Reading text:
------------

A drawing of a terminal

Mash | My Automation Shell

A shell that can be used to for automation and (REST) resource discovery. It can be used as a cli, repl. It exposes a complete programming language with variables, functions, conditions and pipes. The language can be tailored towards domain-specific applications and it has interoperability with Bash. In addition, this repository contains a library of utilities.

Features:

  • A DSL that can interpret user-defined commands: shell.py.
  • A file-browser. Query both static datastructures and REST APIs: examples/filesystem.py,
  • A REST client to browse APIs with a programmatic yet intuitive interface: examples/discoverable_api.py.
  • An object parser which converts JSON data to Python classes: object_parser.py.
  • An OAS-generator for Python classes: oas.py.
  • A subshell wrapper, to redirect the output of shell scripts: subshell.py.
  • A parallelization framework for load testing: parallel.py.

Links

Shell

Example of a shell with a dropdown completion menu

pip install mash-shell
python -m mash

See src/examples for advances usage examples.

Documentation

| Implementation: Shell

Table of Contents

Usage

See reference.

CLI

▶ python -m mash -h
usage: shell.py [-hvsr][-f FILE] [--session SESSION] [cmd [cmd ...]]

If no positional arguments are given then an interactive subshell is started.

positional arguments:
  cmd                   A comma- or newline-separated list of commands

optional arguments:
  -h, --help            show this help message and exit
  -v, --verbose
  -s, --safe            Safe-mode. Ask for confirmation before executing commands.
  -f FILE, --file FILE  Read and run FILE as a commands
  -r, --reload          Reload last session
  --session SESSION     Use session SESSION

Filesystem (CRUD Operations)

See examples/filesystem.py and examples/discoverable.py.

------------

Provided records:
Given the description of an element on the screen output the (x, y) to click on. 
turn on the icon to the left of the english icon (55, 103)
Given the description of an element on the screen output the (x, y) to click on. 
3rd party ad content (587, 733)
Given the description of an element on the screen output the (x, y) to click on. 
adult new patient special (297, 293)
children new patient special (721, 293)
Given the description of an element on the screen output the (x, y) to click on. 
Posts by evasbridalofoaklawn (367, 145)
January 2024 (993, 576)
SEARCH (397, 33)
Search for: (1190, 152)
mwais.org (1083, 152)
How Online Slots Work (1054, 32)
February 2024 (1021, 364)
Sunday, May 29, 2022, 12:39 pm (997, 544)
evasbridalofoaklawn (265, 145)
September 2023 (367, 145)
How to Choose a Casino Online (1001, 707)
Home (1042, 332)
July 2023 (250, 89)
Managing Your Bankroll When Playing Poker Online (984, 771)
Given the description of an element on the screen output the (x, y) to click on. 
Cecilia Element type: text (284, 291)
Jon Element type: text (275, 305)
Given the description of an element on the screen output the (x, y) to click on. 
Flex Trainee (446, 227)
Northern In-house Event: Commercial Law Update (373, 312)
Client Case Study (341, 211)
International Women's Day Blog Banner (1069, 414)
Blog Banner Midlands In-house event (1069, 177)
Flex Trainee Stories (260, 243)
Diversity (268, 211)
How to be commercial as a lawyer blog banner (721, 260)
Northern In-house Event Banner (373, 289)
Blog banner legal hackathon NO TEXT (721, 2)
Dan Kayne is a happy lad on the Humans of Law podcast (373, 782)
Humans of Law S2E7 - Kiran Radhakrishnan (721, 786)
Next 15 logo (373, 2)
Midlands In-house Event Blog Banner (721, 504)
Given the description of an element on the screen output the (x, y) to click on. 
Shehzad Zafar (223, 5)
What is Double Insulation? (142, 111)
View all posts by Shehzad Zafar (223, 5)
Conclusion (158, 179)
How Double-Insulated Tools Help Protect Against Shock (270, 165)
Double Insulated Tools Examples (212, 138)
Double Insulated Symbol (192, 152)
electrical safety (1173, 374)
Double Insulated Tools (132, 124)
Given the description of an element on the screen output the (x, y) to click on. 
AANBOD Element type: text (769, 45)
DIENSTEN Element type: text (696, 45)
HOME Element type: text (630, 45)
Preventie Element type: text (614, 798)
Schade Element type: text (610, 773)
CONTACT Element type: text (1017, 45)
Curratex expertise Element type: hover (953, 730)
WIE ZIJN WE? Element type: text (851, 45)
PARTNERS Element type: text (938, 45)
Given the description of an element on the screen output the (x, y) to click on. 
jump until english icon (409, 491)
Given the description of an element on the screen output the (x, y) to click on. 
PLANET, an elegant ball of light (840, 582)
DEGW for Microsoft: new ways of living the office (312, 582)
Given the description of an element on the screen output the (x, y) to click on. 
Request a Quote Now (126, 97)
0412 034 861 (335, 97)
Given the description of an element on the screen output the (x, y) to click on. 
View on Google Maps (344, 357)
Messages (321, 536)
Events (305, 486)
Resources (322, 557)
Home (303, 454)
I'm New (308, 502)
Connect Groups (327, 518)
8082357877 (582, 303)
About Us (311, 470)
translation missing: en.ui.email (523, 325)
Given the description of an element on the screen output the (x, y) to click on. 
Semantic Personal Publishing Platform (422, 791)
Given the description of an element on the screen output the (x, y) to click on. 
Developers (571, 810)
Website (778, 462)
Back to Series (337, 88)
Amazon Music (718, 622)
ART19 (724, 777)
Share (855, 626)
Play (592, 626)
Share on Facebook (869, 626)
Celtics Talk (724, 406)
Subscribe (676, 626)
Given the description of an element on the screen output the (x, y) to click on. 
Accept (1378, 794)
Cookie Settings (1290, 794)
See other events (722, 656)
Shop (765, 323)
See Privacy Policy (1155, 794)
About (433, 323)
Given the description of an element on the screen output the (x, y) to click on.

------------

Problems to solve:
1 – Answer these questions from the text about Mash, one line each.
(a) Which file does it give for the object parser that converts JSON data to Python classes?
(b) What happens when no positional arguments are given?
(c) What does the -s option do?
2 – Decide whether each statement agrees with the text about Mash. Answer yes or no and quote the words from the text that settle it.
(a) The language can work together with Bash.
(b) The parallelization framework is meant for security testing.
(c) The -r option starts a new session.

Solved tasks:
1 –
(a) object_parser.py
(b) An interactive subshell is started.
(c) It turns on safe-mode, which asks for confirmation before executing commands.

2 –
(a) Yes: "it has interoperability with Bash"
(b) No: "A parallelization framework for load testing"
(c) No: "Reload last session"